> [What to do]:
Repeat exactly the line that includes "Task: Open the Change OS/API/Etc. selector" and all lines after it, ending with the last line of the listing below.

> [Provided data]:
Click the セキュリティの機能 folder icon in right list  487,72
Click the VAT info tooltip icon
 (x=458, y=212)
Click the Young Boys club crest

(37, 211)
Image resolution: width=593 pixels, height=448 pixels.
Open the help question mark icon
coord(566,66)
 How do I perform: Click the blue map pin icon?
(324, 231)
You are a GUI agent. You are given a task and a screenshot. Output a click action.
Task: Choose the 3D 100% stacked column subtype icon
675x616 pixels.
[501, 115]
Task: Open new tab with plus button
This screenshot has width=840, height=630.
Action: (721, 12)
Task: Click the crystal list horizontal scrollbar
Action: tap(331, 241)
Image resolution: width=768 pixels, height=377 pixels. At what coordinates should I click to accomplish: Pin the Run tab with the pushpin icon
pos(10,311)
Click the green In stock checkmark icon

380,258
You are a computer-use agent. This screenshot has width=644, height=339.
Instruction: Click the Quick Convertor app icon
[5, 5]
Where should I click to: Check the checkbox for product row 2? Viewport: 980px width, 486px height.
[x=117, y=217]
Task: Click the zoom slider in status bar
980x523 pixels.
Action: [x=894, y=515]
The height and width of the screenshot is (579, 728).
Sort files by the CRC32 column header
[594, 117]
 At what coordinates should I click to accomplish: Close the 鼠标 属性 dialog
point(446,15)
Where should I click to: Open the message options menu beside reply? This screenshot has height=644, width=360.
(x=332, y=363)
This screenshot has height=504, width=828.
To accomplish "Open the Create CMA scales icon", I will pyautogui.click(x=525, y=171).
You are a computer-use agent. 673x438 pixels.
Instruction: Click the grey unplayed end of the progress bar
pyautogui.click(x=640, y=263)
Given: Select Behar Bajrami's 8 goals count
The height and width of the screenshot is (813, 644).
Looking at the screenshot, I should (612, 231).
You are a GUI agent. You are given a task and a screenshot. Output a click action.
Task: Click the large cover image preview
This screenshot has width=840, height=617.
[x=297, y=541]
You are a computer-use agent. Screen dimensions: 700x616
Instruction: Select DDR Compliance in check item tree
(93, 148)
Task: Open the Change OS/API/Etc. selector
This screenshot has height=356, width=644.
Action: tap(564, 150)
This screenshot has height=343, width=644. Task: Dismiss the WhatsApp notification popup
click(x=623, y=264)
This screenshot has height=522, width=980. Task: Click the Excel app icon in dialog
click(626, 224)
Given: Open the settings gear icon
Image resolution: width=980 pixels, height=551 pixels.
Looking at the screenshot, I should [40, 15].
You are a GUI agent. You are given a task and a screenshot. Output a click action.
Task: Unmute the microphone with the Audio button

> [Problem solution]:
Task: Open the Change OS/API/Etc. selector
This screenshot has height=356, width=644.
Action: tap(564, 150)
This screenshot has height=343, width=644. Task: Dismiss the WhatsApp notification popup
click(x=623, y=264)
This screenshot has height=522, width=980. Task: Click the Excel app icon in dialog
click(626, 224)
Given: Open the settings gear icon
Image resolution: width=980 pixels, height=551 pixels.
Looking at the screenshot, I should [40, 15].
You are a GUI agent. You are given a task and a screenshot. Output a click action.
Task: Unmute the microphone with the Audio button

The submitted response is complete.